### Exercise details
An exact reproduction of every record is required.
##### Data section #####
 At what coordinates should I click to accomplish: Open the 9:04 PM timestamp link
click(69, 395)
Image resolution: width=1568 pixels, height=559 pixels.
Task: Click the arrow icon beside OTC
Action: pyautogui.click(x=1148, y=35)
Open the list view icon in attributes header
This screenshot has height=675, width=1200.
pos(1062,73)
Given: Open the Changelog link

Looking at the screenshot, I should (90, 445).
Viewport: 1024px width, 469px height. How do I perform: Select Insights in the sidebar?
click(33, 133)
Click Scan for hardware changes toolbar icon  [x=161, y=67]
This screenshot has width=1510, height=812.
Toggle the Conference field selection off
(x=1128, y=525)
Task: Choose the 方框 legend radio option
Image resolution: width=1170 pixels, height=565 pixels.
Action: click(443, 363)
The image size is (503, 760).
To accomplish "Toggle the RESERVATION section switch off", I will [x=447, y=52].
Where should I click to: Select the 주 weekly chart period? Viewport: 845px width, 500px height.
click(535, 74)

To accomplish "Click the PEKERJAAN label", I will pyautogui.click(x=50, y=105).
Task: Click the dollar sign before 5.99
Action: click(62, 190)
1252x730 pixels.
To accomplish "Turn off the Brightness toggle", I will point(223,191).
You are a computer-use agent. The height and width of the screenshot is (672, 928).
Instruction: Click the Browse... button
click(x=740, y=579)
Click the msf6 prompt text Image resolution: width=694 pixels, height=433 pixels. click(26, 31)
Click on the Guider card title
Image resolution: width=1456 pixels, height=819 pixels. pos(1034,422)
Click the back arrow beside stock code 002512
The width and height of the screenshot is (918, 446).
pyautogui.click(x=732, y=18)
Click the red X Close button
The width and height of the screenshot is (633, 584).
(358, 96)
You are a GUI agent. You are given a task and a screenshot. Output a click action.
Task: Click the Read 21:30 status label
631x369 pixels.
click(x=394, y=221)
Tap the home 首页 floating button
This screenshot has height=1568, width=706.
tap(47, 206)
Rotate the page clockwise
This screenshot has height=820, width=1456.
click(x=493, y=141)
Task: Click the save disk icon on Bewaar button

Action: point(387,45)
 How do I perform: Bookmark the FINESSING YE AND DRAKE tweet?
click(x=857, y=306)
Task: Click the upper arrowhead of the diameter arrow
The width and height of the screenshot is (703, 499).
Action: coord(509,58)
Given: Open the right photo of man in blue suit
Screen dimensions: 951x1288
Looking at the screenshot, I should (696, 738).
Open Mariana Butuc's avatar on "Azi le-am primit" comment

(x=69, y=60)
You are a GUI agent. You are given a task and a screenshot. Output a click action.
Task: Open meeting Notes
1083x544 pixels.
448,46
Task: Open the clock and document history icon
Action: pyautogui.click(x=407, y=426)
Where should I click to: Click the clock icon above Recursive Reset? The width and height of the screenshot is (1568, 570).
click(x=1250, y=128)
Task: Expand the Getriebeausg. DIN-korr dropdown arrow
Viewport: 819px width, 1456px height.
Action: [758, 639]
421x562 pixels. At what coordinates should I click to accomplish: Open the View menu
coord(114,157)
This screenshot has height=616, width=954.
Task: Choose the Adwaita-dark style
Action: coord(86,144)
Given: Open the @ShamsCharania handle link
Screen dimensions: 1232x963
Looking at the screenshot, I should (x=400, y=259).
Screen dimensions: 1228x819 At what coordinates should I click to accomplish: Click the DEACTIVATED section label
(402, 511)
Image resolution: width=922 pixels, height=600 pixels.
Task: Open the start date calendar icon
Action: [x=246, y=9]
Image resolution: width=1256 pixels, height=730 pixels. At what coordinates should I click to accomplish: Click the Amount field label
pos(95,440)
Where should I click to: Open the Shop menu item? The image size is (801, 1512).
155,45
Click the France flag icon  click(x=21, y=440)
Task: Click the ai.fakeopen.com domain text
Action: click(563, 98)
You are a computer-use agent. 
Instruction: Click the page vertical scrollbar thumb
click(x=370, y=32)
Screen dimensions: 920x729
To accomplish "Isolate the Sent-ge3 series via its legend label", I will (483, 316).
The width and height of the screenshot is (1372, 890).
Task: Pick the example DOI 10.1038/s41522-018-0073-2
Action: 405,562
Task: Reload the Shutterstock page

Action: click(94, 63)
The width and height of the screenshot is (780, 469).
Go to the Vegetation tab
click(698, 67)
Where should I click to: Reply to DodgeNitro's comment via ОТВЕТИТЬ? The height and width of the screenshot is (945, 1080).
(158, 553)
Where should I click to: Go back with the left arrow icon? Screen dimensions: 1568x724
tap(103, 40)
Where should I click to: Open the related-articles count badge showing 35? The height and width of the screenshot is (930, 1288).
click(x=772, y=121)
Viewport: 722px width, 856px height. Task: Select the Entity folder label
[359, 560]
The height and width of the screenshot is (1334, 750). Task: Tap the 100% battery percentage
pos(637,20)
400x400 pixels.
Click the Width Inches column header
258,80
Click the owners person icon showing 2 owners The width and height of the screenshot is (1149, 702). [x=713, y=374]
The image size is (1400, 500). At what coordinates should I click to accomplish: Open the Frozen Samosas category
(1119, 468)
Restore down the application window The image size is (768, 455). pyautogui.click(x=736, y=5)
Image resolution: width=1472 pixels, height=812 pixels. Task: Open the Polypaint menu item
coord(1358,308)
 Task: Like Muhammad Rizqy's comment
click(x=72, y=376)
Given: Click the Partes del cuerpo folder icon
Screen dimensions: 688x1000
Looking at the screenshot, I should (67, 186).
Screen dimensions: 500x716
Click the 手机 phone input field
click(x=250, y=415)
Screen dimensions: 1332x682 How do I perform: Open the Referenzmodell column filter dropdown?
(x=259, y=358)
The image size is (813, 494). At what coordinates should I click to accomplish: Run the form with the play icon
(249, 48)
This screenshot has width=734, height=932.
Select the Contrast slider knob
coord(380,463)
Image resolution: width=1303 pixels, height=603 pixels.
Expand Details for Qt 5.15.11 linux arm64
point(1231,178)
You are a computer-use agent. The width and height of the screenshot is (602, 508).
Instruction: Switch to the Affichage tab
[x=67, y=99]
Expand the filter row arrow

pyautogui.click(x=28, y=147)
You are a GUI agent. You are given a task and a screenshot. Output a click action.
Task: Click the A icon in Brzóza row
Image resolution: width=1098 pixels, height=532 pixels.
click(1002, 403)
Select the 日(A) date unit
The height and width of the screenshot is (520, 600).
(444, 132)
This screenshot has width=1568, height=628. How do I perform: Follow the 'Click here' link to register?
#####
### Output for this task
 At what coordinates should I click to accomplish: Open the 9:04 PM timestamp link
click(69, 395)
Image resolution: width=1568 pixels, height=559 pixels.
Task: Click the arrow icon beside OTC
Action: pyautogui.click(x=1148, y=35)
Open the list view icon in attributes header
This screenshot has height=675, width=1200.
pos(1062,73)
Given: Open the Changelog link

Looking at the screenshot, I should (90, 445).
Viewport: 1024px width, 469px height. How do I perform: Select Insights in the sidebar?
click(33, 133)
Click Scan for hardware changes toolbar icon  [x=161, y=67]
This screenshot has width=1510, height=812.
Toggle the Conference field selection off
(x=1128, y=525)
Task: Choose the 方框 legend radio option
Image resolution: width=1170 pixels, height=565 pixels.
Action: click(443, 363)
The image size is (503, 760).
To accomplish "Toggle the RESERVATION section switch off", I will [x=447, y=52].
Where should I click to: Select the 주 weekly chart period? Viewport: 845px width, 500px height.
click(535, 74)

To accomplish "Click the PEKERJAAN label", I will pyautogui.click(x=50, y=105).
Task: Click the dollar sign before 5.99
Action: click(62, 190)
1252x730 pixels.
To accomplish "Turn off the Brightness toggle", I will point(223,191).
You are a computer-use agent. The height and width of the screenshot is (672, 928).
Instruction: Click the Browse... button
click(x=740, y=579)
Click the msf6 prompt text Image resolution: width=694 pixels, height=433 pixels. click(26, 31)
Click on the Guider card title
Image resolution: width=1456 pixels, height=819 pixels. pos(1034,422)
Click the back arrow beside stock code 002512
The width and height of the screenshot is (918, 446).
pyautogui.click(x=732, y=18)
Click the red X Close button
The width and height of the screenshot is (633, 584).
(358, 96)
You are a GUI agent. You are given a task and a screenshot. Output a click action.
Task: Click the Read 21:30 status label
631x369 pixels.
click(x=394, y=221)
Tap the home 首页 floating button
This screenshot has height=1568, width=706.
tap(47, 206)
Rotate the page clockwise
This screenshot has height=820, width=1456.
click(x=493, y=141)
Task: Click the save disk icon on Bewaar button

Action: point(387,45)
 How do I perform: Bookmark the FINESSING YE AND DRAKE tweet?
click(x=857, y=306)
Task: Click the upper arrowhead of the diameter arrow
The width and height of the screenshot is (703, 499).
Action: coord(509,58)
Given: Open the right photo of man in blue suit
Screen dimensions: 951x1288
Looking at the screenshot, I should (696, 738).
Open Mariana Butuc's avatar on "Azi le-am primit" comment

(x=69, y=60)
You are a GUI agent. You are given a task and a screenshot. Output a click action.
Task: Open meeting Notes
1083x544 pixels.
448,46
Task: Open the clock and document history icon
Action: pyautogui.click(x=407, y=426)
Where should I click to: Click the clock icon above Recursive Reset? The width and height of the screenshot is (1568, 570).
click(x=1250, y=128)
Task: Expand the Getriebeausg. DIN-korr dropdown arrow
Viewport: 819px width, 1456px height.
Action: [758, 639]
421x562 pixels. At what coordinates should I click to accomplish: Open the View menu
coord(114,157)
This screenshot has height=616, width=954.
Task: Choose the Adwaita-dark style
Action: coord(86,144)
Given: Open the @ShamsCharania handle link
Screen dimensions: 1232x963
Looking at the screenshot, I should (x=400, y=259).
Screen dimensions: 1228x819 At what coordinates should I click to accomplish: Click the DEACTIVATED section label
(402, 511)
Image resolution: width=922 pixels, height=600 pixels.
Task: Open the start date calendar icon
Action: [x=246, y=9]
Image resolution: width=1256 pixels, height=730 pixels. At what coordinates should I click to accomplish: Click the Amount field label
pos(95,440)
Where should I click to: Open the Shop menu item? The image size is (801, 1512).
155,45
Click the France flag icon  click(x=21, y=440)
Task: Click the ai.fakeopen.com domain text
Action: click(563, 98)
You are a computer-use agent. 
Instruction: Click the page vertical scrollbar thumb
click(x=370, y=32)
Screen dimensions: 920x729
To accomplish "Isolate the Sent-ge3 series via its legend label", I will (483, 316).
The width and height of the screenshot is (1372, 890).
Task: Pick the example DOI 10.1038/s41522-018-0073-2
Action: 405,562
Task: Reload the Shutterstock page

Action: click(94, 63)
The width and height of the screenshot is (780, 469).
Go to the Vegetation tab
click(698, 67)
Where should I click to: Reply to DodgeNitro's comment via ОТВЕТИТЬ? The height and width of the screenshot is (945, 1080).
(158, 553)
Where should I click to: Go back with the left arrow icon? Screen dimensions: 1568x724
tap(103, 40)
Where should I click to: Open the related-articles count badge showing 35? The height and width of the screenshot is (930, 1288).
click(x=772, y=121)
Viewport: 722px width, 856px height. Task: Select the Entity folder label
[359, 560]
The height and width of the screenshot is (1334, 750). Task: Tap the 100% battery percentage
pos(637,20)
400x400 pixels.
Click the Width Inches column header
258,80
Click the owners person icon showing 2 owners The width and height of the screenshot is (1149, 702). [x=713, y=374]
The image size is (1400, 500). At what coordinates should I click to accomplish: Open the Frozen Samosas category
(1119, 468)
Restore down the application window The image size is (768, 455). pyautogui.click(x=736, y=5)
Image resolution: width=1472 pixels, height=812 pixels. Task: Open the Polypaint menu item
coord(1358,308)
 Task: Like Muhammad Rizqy's comment
click(x=72, y=376)
Given: Click the Partes del cuerpo folder icon
Screen dimensions: 688x1000
Looking at the screenshot, I should (67, 186).
Screen dimensions: 500x716
Click the 手机 phone input field
click(x=250, y=415)
Screen dimensions: 1332x682 How do I perform: Open the Referenzmodell column filter dropdown?
(x=259, y=358)
The image size is (813, 494). At what coordinates should I click to accomplish: Run the form with the play icon
(249, 48)
This screenshot has width=734, height=932.
Select the Contrast slider knob
coord(380,463)
Image resolution: width=1303 pixels, height=603 pixels.
Expand Details for Qt 5.15.11 linux arm64
point(1231,178)
You are a computer-use agent. The width and height of the screenshot is (602, 508).
Instruction: Switch to the Affichage tab
[x=67, y=99]
Expand the filter row arrow

pyautogui.click(x=28, y=147)
You are a GUI agent. You are given a task and a screenshot. Output a click action.
Task: Click the A icon in Brzóza row
Image resolution: width=1098 pixels, height=532 pixels.
click(1002, 403)
Select the 日(A) date unit
The height and width of the screenshot is (520, 600).
(444, 132)
This screenshot has width=1568, height=628. How do I perform: Follow the 'Click here' link to register?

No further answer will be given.